Her head slowly turned, eyes shifting to pitch-black as she stared. “You would prefer I continue my tricks?” Her high, adolescent voice returned as she smiled gleefully and her head continued turning, her neck became a translucent screw. “I can keep doing tricks. You wanna see? You wanna!?”
“Bismuth!” Wolf thundered. “You dishonor a great Lady. Stop it now!”
With a snap, Lyra righted her form. She gave a slight mocking bow. “Apologies, Lord,” she sneered, adult voice returning. “I did not realize you had such a weak stomach.”
“Did you pop out just to scare us,” Jules asked with a disinterested sigh, arms crossed and voice flat with boredom, “or did you actually have something to say?”
“I brought the thief here,” Lyra repeated, refusing to look at Jules. “He can help us win the war. And he will. Someone he loves is caught between the lines. He has no choice but to fight.”
Wolf held a hand up. “Enough,” he stated. “I didn’t ask for a report. The only thing I need from you is why you forced him here.”
“He can help win the war,” Lyra repeated. “We need him.”
Wolf nodded, rubbing at the bridge of his nose as he thought. “Fine,” he eventually said. “Get back in your bottle. We’ll take it from here.”
She stared at him, refusing to move.
His brown eyes flashed dangerously. “Get. Back. In the bow.”
Her form evaporated with a lingering, unsettling giggle as her wisps drifted away.
Wolf gently shook his head and looked towards Jake. The blacksmith gave a slight shiver. “Don’t look at me,” he said. “She came out of the forge that way.”
I broke the moment of thick tension, saying, “anyway. You were about to tell me a secret?”
My voice seemed to break Wolf from a bout of deep concentration. His feral brown eyes stared at me for an uncomfortably long time before finally switching to Jules. The witch was intensely focused on her nails, her attention drawn away after Wolf gave an obnoxiously loud cough. She glanced up at him disinterestedly, looked around the forest, and shook her head. “No one’s coming, darlings.” She waved a dismissive hand. “Go on and tell him your expositious tale.”
Turning back to me, he shifted his weight and crossed his arms. “One more question, then. What’s a war to a magical thief other than scam central?”
“Nothing, really,” I responded with a slight shrug. “But I’m more than a thief.” The comment drew a snort from Jake. I ignored him. “It’s not actually the war I’m interested in. It’s the ones that will be drawn into it. The ones it puts at risk.”
“Suddenly so protective,” Jake commented. “Can you really be in love again after last time?”
There was a seething note in the last few words that drew a glare from me. “I don’t love anyone. Love gets you trapped. Love gets you killed. I have someone I have to protect, same as you. If she gets drawn into this war and dies, I’ll never have my freedom returned.” I looked back to Wolf. “That’s why I’m interested.”

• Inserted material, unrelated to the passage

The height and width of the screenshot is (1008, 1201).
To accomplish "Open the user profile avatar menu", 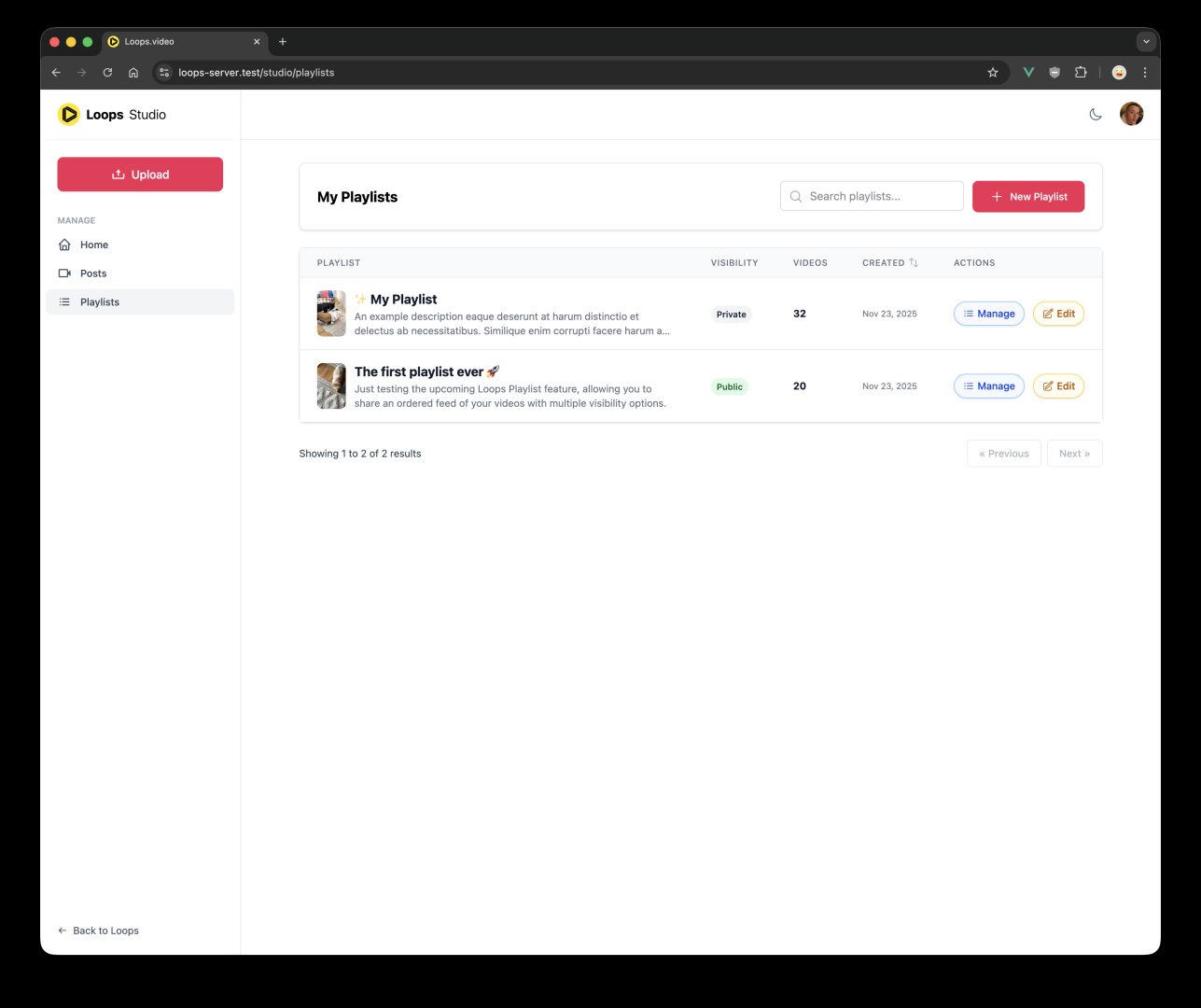I will tap(1131, 114).
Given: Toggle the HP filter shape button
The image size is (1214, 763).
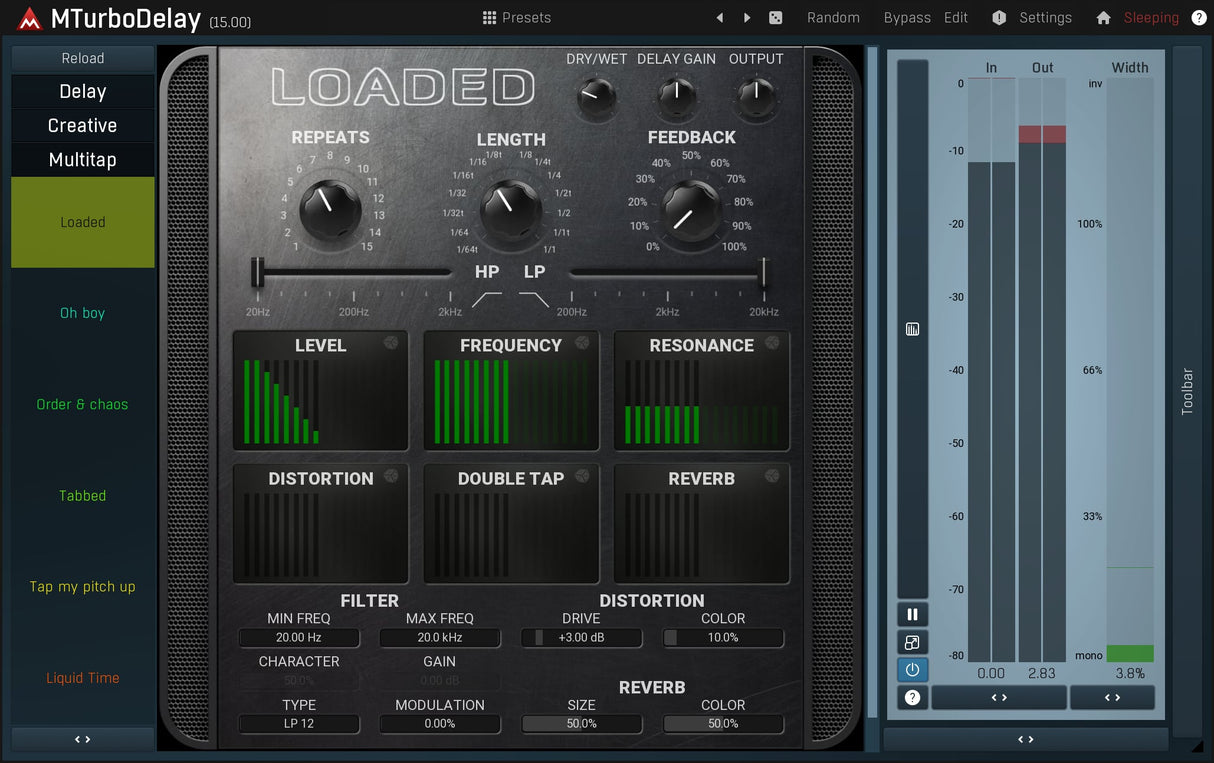Looking at the screenshot, I should pos(487,298).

Wolf seemed to accept this. He nodded. "Alright, then. The rest of the story. I’d better make it a good one."
He casually drew his sword, the blood-red stone glinting in the blue moonlight. “One has to wonder where to start,” he mused. “It’s such a long tale.”
With blinding speed, Wolf charged me. Pain set in after I looked down. After I realized he ran me through. “Better yet,” Wolf said with a chilling calm, “one of you had better tell Suma to do her own dirty work. I don’t make deals with clones.”
With a sharp twist of his blade and a surge of electric magic, my body burst into mist.